Philosopher Michel Foucault described the panopticon — the ideal prison where inmates don’t know whether they are being watched at any given moment, but know they can be watched at any moment. The result: they internalise control. They behave as if always watched, even when they are not. The most effective power is not the one that explicitly forbids you from doing something, but the one that makes you self-censor because you know someone might be watching.

Chat Control is this. Not a law that forbids you to communicate, but a system that makes it impossible to communicate without the awareness that every word, every image, every shared thought can be scanned, analysed, stored, used against you. The difference between “you can’t speak” and “you can speak but we’ll be listening” is subtle. The consequences are total.

A journalist no longer receives leaks from whistleblowers because the whistleblower knows the message could be scanned and flagged before it even arrives. A domestic violence victim doesn’t seek help online for fear that an abusive partner, if they have access to the device, might see she tried to confide in someone. A queer teenager doesn’t explore their identity in chats with peers because they know parents might be notified. An activist doesn’t organise a protest on Telegram because they know they must identify themselves to do so.

No mass arrests are needed. No overt censorship is needed. Only the awareness of the possibility of being monitored. The panopticon works even when the cells are empty.

The question is not whether we will stop Chat Control. The proposal has been blocked seven times since 2022, and each time it came back with a different name, a different packaging, a slightly tweaked compromise. It will come back again. Lobbying continues, the 24 million dollars weren’t spent for nothing, the security industry has invested too much to give up.

The question is: when will we stop calling “protection” what is surveillance? When will we recognise that “voluntary under threat” is not consent but coercion? When will we accept that a Europe that scans all private communications in search of criminals has stopped being the open society it claims to defend?

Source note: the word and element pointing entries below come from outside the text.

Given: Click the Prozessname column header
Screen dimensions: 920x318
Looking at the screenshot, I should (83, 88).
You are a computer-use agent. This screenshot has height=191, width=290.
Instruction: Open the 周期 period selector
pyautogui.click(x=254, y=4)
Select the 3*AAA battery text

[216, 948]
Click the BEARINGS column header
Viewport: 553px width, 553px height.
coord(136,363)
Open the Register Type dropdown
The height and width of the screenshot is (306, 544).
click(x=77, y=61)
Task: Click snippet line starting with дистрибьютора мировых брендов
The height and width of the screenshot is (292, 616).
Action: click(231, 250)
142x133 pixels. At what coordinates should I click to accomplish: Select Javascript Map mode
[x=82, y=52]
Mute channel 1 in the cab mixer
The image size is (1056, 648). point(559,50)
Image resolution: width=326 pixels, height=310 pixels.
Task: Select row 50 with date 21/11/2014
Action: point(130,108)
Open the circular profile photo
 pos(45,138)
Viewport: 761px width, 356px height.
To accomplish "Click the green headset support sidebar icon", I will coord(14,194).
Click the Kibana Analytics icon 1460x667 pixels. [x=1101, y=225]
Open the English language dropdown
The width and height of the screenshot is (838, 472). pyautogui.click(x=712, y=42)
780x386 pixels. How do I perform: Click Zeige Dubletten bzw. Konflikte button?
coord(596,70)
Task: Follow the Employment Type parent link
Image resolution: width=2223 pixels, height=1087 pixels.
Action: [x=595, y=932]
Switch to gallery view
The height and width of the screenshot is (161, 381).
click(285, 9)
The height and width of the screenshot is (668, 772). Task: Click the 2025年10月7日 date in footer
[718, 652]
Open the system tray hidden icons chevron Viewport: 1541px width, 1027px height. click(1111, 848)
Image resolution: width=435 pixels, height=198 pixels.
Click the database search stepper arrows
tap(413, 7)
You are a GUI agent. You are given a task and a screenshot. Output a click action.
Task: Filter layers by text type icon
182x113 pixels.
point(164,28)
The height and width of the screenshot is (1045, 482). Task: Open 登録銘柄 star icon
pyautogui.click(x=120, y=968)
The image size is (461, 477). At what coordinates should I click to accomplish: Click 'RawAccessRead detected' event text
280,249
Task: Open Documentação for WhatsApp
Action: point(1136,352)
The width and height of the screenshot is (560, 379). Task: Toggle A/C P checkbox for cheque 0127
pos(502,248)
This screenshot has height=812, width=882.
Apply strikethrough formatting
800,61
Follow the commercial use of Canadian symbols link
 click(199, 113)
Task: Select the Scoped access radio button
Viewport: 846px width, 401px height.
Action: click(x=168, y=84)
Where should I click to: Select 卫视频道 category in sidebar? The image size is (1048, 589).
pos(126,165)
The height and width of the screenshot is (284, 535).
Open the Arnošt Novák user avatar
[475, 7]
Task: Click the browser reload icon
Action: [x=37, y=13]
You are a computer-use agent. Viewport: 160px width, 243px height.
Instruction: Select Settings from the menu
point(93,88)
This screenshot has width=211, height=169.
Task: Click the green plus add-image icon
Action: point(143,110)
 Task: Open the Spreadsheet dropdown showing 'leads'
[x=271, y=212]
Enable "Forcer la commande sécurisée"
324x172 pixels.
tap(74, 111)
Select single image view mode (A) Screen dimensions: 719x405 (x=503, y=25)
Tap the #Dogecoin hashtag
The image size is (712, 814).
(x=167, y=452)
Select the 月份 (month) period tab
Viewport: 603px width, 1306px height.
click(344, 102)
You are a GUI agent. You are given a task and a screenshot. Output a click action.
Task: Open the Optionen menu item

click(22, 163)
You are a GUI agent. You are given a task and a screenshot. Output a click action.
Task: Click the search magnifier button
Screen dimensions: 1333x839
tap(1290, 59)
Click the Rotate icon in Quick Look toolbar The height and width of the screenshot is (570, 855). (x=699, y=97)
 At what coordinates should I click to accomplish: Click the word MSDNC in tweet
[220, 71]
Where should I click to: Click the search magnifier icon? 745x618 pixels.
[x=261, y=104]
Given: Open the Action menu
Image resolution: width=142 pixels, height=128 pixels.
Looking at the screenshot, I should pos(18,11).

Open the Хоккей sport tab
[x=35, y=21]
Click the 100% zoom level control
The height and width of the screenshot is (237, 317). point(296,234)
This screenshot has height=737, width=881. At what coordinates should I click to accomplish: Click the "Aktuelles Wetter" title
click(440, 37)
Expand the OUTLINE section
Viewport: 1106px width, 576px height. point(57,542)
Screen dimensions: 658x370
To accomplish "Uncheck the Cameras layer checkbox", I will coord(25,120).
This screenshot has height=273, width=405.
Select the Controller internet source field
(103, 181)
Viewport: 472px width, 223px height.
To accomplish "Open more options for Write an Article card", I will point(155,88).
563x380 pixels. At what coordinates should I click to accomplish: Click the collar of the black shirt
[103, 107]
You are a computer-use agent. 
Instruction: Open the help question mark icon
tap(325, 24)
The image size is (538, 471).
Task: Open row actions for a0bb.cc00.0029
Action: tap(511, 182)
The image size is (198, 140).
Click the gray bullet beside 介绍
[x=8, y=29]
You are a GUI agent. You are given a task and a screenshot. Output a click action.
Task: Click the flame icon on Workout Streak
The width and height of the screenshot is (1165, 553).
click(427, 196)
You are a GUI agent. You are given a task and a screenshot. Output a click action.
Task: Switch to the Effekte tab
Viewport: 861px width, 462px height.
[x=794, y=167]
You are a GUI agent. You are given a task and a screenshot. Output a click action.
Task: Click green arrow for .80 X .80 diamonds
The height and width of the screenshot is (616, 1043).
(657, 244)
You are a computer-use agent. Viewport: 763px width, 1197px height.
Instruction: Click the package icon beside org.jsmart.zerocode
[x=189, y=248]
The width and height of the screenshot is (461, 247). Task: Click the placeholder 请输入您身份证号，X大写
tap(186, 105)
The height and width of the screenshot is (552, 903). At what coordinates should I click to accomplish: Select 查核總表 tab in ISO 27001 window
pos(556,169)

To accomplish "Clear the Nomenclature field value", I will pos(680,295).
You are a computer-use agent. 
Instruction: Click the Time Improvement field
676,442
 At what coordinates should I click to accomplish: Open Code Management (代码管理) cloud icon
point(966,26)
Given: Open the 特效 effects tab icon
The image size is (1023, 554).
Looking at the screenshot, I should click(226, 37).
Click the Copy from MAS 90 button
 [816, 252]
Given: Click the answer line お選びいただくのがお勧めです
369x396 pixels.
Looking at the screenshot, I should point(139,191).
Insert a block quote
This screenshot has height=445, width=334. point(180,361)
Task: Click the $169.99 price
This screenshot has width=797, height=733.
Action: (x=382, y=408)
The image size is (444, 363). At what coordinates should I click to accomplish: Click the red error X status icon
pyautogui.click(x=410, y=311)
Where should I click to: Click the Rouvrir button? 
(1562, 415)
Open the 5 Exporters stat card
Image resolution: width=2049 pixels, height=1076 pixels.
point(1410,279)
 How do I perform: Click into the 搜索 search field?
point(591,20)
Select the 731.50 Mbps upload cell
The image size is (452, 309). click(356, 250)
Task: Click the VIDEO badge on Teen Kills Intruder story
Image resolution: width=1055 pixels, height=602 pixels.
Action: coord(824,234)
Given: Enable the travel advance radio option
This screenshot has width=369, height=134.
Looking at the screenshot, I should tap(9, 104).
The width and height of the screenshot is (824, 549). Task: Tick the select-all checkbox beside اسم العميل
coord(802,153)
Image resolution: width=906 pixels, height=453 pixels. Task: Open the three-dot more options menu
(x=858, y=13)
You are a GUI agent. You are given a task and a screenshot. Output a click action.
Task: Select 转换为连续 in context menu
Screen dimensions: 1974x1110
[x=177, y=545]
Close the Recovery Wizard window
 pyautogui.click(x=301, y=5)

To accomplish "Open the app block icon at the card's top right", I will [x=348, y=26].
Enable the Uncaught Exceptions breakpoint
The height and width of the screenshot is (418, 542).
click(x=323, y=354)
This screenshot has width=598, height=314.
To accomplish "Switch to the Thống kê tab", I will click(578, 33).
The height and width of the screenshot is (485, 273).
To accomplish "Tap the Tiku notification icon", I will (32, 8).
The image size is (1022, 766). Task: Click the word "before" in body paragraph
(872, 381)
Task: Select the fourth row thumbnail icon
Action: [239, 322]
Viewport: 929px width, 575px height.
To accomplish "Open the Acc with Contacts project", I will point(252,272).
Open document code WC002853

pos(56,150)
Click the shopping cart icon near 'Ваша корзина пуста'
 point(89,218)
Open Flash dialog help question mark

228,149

3 April 2026 is the legislative deadline. But the real deadline is cultural, epistemological, political. It’s the moment we accept — or refuse — the idea that safety requires the end of privacy. That protecting some requires surveilling all. That innocence must be continuously, algorithmically, in real time proven.

The deadline has no date. It’s now.

That deadline has no date. It’s now. It’s every time we accept a “small reasonable compromise” that a year later becomes the new baseline from which the next compromise is demanded.

Breyer was right. Chat Control is not dead. It has been privatised, normalised, made inevitable. The question is not whether it will be implemented. It’s whether, when it is, we will still remember that we once had a choice.